* _Problem_
What you write should match, word for word, the lines from the one containing "The image size is (384, 216)." through the end of the data, with no pictures.

┏━━

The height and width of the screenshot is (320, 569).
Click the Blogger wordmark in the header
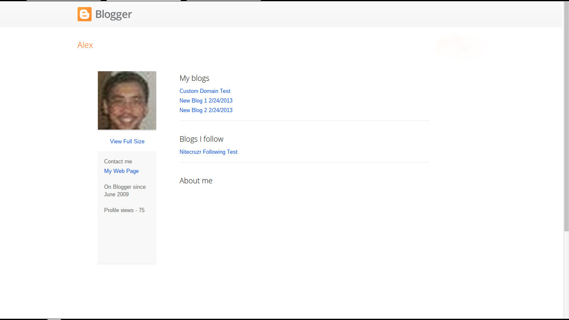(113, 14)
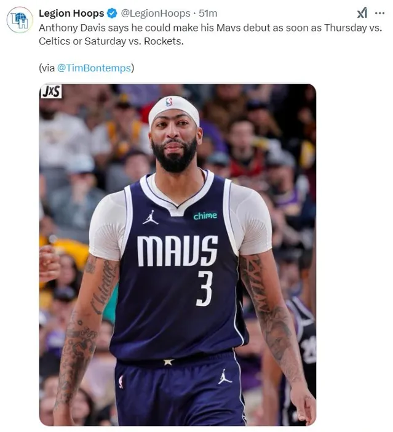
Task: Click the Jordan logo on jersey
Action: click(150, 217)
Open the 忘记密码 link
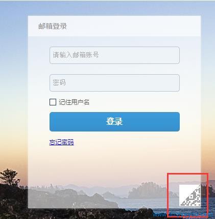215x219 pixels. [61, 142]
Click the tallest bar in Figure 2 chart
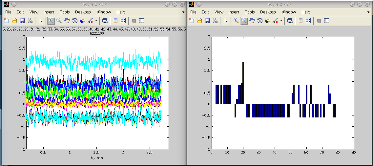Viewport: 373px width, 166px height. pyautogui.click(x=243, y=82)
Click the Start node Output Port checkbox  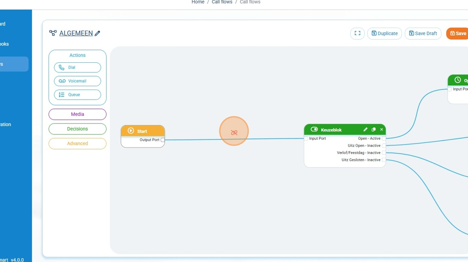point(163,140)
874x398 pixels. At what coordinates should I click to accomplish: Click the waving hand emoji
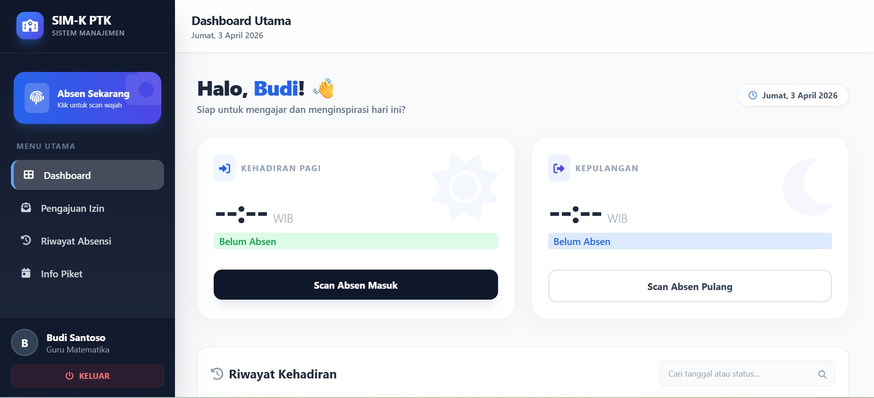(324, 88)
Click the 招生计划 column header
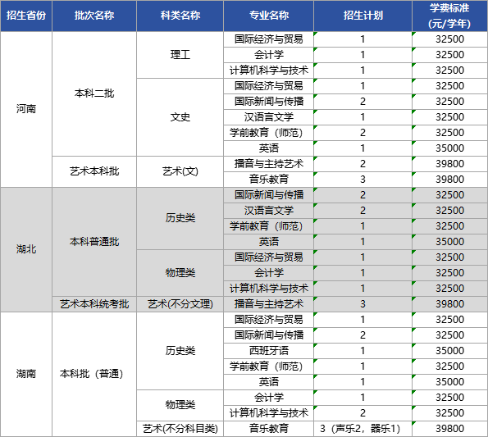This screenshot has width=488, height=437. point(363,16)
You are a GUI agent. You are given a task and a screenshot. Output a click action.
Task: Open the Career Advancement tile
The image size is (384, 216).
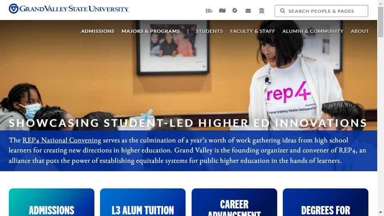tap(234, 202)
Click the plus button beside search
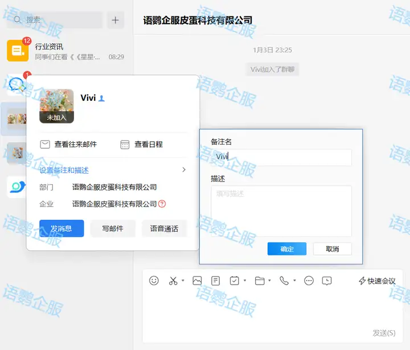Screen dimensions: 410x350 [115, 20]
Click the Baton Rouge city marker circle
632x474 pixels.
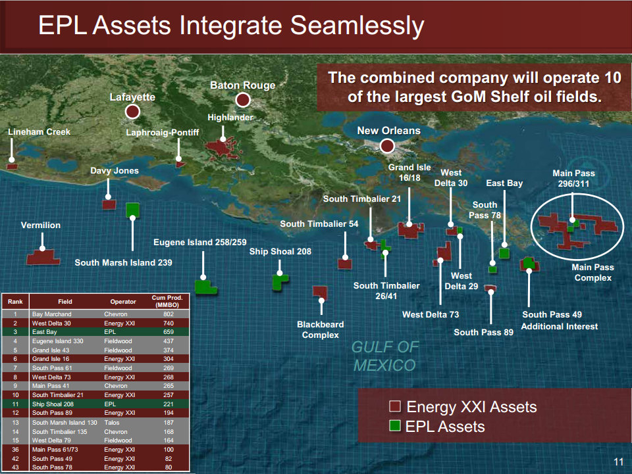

┗━━

* _Written solution_
The image size is (384, 216).
tap(234, 202)
Click the plus button beside search
Screen dimensions: 410x350 [115, 20]
Click the Baton Rouge city marker circle
632x474 pixels.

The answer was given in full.